(The input begins)
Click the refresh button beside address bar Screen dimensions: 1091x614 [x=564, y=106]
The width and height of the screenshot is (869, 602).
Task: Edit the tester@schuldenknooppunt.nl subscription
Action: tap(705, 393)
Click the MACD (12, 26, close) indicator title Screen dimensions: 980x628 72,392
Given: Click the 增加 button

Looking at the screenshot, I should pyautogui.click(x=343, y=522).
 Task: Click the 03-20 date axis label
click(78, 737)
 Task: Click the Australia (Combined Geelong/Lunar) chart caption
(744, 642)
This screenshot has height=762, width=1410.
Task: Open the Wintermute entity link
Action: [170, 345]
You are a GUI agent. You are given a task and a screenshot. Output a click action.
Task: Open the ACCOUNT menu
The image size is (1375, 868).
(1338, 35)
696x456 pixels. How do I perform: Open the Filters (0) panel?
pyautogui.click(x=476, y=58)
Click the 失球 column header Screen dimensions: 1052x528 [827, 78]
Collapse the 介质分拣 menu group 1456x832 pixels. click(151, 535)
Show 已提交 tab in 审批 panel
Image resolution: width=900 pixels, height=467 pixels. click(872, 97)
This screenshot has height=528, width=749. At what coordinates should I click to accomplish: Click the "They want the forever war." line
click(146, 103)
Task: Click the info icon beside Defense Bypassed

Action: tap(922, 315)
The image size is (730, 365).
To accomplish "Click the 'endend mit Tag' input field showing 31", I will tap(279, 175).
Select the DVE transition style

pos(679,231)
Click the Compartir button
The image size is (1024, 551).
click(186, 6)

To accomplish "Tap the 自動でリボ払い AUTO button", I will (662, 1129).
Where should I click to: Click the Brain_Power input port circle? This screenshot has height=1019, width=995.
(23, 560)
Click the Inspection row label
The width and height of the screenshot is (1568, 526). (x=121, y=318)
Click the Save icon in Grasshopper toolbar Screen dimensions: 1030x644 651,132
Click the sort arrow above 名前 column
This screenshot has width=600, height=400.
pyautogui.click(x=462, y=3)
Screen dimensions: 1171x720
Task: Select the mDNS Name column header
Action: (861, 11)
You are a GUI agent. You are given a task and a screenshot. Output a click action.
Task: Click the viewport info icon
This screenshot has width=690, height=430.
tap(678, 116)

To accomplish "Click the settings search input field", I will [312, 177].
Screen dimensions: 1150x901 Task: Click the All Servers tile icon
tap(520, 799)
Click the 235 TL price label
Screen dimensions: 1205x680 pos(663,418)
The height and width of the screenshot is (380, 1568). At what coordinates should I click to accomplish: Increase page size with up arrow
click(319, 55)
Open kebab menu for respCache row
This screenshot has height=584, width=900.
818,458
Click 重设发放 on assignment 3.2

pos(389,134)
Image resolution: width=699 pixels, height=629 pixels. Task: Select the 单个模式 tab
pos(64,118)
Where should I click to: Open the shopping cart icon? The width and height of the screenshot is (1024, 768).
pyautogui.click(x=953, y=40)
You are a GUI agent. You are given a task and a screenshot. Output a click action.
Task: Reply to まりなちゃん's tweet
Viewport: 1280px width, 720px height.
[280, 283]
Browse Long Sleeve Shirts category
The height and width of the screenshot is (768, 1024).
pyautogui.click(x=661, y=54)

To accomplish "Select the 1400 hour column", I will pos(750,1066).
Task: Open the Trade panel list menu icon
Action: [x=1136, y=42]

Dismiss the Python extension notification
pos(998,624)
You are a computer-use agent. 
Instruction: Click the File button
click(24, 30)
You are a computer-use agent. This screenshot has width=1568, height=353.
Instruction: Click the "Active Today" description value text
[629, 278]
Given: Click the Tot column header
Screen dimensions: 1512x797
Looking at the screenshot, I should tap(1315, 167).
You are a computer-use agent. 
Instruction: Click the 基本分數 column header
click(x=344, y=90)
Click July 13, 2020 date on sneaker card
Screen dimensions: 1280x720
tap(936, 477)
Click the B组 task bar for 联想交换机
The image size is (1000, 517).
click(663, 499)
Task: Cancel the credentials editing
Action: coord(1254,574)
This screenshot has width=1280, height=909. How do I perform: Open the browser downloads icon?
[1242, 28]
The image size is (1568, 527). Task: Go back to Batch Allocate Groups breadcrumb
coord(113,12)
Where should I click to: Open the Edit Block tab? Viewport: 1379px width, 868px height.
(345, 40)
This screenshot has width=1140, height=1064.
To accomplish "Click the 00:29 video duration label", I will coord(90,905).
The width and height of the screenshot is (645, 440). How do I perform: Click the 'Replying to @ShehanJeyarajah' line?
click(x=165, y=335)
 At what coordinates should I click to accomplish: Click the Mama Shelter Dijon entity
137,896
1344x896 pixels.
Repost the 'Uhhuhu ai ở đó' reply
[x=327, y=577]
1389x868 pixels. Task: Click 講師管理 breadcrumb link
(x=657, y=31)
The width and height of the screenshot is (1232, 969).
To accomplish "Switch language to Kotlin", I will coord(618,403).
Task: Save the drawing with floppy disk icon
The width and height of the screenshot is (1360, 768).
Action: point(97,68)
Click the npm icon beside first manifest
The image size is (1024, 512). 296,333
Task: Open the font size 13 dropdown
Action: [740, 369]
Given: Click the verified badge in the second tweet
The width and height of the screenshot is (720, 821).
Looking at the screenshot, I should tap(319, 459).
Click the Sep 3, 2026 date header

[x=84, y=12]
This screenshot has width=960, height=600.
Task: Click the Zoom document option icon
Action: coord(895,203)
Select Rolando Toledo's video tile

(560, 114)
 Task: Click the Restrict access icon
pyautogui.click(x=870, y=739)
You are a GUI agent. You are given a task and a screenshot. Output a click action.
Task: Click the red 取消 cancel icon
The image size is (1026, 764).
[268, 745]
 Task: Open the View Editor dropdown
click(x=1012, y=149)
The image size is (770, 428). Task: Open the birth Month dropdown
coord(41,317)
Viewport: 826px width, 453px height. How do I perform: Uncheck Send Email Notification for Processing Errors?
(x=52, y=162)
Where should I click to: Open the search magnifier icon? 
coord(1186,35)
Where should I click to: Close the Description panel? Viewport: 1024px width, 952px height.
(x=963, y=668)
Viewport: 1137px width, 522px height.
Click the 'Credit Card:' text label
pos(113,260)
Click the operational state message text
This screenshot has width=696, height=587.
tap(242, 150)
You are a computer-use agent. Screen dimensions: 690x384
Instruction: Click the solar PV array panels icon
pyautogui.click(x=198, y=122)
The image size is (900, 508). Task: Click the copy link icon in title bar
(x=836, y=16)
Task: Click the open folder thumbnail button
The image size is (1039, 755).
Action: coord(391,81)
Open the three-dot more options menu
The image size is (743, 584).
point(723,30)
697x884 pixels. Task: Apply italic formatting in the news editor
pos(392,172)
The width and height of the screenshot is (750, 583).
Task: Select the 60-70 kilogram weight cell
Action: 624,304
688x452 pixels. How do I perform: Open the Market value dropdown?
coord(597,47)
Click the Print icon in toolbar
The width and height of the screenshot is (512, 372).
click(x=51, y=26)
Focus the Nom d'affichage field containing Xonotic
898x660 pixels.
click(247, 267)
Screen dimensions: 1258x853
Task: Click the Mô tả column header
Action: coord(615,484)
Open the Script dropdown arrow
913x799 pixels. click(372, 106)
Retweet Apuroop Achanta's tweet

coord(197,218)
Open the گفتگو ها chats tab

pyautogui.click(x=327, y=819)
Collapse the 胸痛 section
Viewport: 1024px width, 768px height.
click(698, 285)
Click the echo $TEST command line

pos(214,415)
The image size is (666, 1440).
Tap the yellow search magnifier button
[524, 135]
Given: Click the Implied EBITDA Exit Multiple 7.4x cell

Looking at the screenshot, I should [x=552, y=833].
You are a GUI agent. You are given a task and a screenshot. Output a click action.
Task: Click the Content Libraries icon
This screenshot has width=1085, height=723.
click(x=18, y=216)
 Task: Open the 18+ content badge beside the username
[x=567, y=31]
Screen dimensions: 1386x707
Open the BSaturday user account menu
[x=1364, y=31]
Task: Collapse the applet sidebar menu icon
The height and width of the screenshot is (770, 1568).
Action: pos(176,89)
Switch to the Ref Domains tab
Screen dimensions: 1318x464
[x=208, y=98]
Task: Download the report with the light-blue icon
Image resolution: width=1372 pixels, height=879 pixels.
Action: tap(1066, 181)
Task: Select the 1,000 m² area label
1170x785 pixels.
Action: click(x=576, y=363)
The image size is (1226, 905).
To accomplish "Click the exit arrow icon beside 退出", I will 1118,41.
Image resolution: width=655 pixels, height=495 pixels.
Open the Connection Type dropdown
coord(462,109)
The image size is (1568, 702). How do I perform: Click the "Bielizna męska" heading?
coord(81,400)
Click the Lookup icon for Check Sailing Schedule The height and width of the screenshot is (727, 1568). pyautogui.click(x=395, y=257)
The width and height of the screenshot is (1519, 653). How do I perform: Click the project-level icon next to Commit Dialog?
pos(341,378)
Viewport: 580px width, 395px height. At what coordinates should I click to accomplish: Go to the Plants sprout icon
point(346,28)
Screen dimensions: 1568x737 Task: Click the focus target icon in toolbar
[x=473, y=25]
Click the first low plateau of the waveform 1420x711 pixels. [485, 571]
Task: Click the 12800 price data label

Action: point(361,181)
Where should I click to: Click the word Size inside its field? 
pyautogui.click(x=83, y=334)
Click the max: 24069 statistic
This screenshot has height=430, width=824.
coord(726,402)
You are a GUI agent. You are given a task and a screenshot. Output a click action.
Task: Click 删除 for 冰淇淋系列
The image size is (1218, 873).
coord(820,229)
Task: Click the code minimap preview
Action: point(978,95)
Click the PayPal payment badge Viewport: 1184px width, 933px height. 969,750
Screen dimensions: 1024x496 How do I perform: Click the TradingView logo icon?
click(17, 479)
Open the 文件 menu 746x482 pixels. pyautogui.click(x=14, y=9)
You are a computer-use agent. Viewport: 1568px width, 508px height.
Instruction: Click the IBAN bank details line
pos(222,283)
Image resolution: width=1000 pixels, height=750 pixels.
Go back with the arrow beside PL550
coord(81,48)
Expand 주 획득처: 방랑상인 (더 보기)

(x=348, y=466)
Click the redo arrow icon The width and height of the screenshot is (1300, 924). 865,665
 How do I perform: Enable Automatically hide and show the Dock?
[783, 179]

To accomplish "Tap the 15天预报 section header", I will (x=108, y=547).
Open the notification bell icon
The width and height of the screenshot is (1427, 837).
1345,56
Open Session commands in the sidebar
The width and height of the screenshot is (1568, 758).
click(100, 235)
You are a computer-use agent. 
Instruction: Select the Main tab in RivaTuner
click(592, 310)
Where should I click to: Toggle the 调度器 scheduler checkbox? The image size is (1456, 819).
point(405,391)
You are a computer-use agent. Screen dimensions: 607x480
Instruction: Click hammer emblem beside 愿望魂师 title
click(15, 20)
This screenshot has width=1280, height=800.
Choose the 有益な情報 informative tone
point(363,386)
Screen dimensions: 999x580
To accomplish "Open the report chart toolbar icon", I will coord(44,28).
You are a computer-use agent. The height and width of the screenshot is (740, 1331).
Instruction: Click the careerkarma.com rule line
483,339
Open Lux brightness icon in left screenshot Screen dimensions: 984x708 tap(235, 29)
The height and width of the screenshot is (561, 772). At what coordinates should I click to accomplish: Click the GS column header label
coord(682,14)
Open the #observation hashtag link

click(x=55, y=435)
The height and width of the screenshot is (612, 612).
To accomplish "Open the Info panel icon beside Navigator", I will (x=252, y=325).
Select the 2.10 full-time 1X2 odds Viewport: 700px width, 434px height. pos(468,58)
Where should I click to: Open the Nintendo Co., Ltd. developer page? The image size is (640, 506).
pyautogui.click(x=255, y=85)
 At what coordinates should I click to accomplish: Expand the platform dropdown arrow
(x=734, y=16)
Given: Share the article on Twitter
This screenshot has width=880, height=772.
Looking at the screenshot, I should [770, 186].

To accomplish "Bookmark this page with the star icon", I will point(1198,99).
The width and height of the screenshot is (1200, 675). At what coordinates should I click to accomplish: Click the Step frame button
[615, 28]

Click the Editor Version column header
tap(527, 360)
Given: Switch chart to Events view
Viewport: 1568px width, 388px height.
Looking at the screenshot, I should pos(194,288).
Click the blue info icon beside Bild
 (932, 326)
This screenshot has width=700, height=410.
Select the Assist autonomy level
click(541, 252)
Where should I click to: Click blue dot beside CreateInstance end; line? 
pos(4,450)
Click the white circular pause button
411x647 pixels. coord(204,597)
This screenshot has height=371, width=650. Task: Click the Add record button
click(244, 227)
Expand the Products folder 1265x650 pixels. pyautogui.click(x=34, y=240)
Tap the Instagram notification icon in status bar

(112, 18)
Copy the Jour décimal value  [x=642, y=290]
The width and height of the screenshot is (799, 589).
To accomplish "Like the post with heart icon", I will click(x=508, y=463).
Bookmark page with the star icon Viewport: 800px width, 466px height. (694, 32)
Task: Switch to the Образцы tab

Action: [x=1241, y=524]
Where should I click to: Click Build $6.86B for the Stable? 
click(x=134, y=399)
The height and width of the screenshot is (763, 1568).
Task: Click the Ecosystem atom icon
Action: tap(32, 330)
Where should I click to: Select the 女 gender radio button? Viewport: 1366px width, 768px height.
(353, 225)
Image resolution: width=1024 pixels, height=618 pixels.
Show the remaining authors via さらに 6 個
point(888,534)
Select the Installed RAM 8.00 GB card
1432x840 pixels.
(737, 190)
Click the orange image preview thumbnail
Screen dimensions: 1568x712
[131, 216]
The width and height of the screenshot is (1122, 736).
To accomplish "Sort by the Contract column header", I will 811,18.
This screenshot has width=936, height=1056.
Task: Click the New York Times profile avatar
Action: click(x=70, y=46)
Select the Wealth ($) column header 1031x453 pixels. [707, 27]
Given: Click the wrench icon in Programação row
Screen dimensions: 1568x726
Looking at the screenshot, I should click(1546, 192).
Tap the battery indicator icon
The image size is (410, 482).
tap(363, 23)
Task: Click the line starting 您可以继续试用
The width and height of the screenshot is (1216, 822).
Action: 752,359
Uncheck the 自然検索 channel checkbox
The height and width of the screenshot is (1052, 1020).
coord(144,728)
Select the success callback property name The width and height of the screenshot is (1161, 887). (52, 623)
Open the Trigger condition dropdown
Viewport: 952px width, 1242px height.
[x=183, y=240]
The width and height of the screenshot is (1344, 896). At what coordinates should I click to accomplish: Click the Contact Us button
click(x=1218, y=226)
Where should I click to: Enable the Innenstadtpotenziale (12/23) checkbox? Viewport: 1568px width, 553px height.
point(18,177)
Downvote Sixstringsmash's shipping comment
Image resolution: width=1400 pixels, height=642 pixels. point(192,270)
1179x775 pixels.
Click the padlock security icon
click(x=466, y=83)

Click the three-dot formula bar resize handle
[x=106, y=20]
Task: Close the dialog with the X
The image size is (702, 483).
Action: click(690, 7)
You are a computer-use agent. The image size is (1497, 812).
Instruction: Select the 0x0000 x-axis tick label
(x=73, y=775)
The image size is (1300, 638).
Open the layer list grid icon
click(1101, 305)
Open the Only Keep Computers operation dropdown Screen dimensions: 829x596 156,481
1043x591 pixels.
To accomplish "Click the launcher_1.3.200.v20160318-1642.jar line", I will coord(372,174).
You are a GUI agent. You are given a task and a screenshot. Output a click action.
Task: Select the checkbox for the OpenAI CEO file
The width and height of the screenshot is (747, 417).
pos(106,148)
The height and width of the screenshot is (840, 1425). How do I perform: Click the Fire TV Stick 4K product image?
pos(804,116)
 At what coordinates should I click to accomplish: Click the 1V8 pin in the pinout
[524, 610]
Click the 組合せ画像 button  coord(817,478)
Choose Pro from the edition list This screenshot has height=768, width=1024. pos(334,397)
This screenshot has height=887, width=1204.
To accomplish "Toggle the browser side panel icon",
(The input ends)
**Directions for this task**. Write down exactly the span of lines above from the one containing "The image size is (743, 584)." to the one containing "Collapse the 胸痛 section", both ends included.

**Worked solution**.
The image size is (743, 584).
point(723,30)
697x884 pixels. Task: Apply italic formatting in the news editor
pos(392,172)
The width and height of the screenshot is (750, 583).
Task: Select the 60-70 kilogram weight cell
Action: 624,304
688x452 pixels. How do I perform: Open the Market value dropdown?
coord(597,47)
Click the Print icon in toolbar
The width and height of the screenshot is (512, 372).
click(x=51, y=26)
Focus the Nom d'affichage field containing Xonotic
898x660 pixels.
click(247, 267)
Screen dimensions: 1258x853
Task: Click the Mô tả column header
Action: coord(615,484)
Open the Script dropdown arrow
913x799 pixels. click(372, 106)
Retweet Apuroop Achanta's tweet

coord(197,218)
Open the گفتگو ها chats tab

pyautogui.click(x=327, y=819)
Collapse the 胸痛 section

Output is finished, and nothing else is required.